Nigeria's central bank in August demanded MTN repatriate $8.1 billion (R11 billion) to Nigeria, which the bank said the company had sent abroad in breach of foreign exchange regulations. The central bank alleged MTN used improperly issued certificates to transfer funds out of Nigeria, after the telecoms giant converted shareholder loans in its Nigerian unit to preference shares in 2007. MTN denies the allegations.
The Nigerian attorney general has also demanded $2 billion (R28 billion) in taxes relating to the importation of foreign equipment and payments to foreign suppliers since 2008. The central bank also penalised four banks, including Stanbic, a Standard Bank subsidiary.

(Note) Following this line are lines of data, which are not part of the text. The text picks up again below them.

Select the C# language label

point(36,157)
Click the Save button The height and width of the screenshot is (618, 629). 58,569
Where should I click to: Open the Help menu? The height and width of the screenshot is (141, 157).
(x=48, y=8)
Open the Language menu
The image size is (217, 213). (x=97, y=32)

The SARB said the repatriation claim and the $2 billion underpayment in tax amounted to approximately 100% of MTN's market capitalisation.
"Any potential impact on the South African financial system arising from this event will depend on the eventual resolution of the matters raised and MTN Group's ability to continue meeting its debt obligations, including those in the South African banking sector. Given the globally interconnected nature of the South African financial system, this could increase systemic risk."
MTN makes about a third of its annual core profit in the West African country.
"A potential worst-case scenario would be for the MTN Group to disinvest from Nigeria as a result of this event," according to the SARB, which added it would increase the MTN Group's exposure level to reputational risk.
MTN and Nigerian authorities are also locked in a court dispute over the transaction, with MTN trying to stop the central bank asking for the return to Nigeria of the $8.1 billion. On 30 October, a Lagos judge adjourned a hearing in the dispute to 4 December, while a separate hearing between MTN and the attorney general over an alleged $2 billion unpaid tax bill, is due to take place today in the same court.
Some analysts have cited the concentrated foreign currency funding risk posed by MTN and a clutch of other Johannesburg Stock Exchange-listed firms as a threat to the currency and the central bank's foreign exchange reserves.
The central bank said if there was a spill-over from the market turmoil linked to external debt and the foreign currency funding crunch that hit Turkey and Argentina earlier this year, SA could suffer sharp capital outflows and exchange rate depreciation.
The rand is already down around 15% against the dollar this year, while portfolio flows slumped dramatically in the first half as a local recession exacerbated the global flight from emerging markets.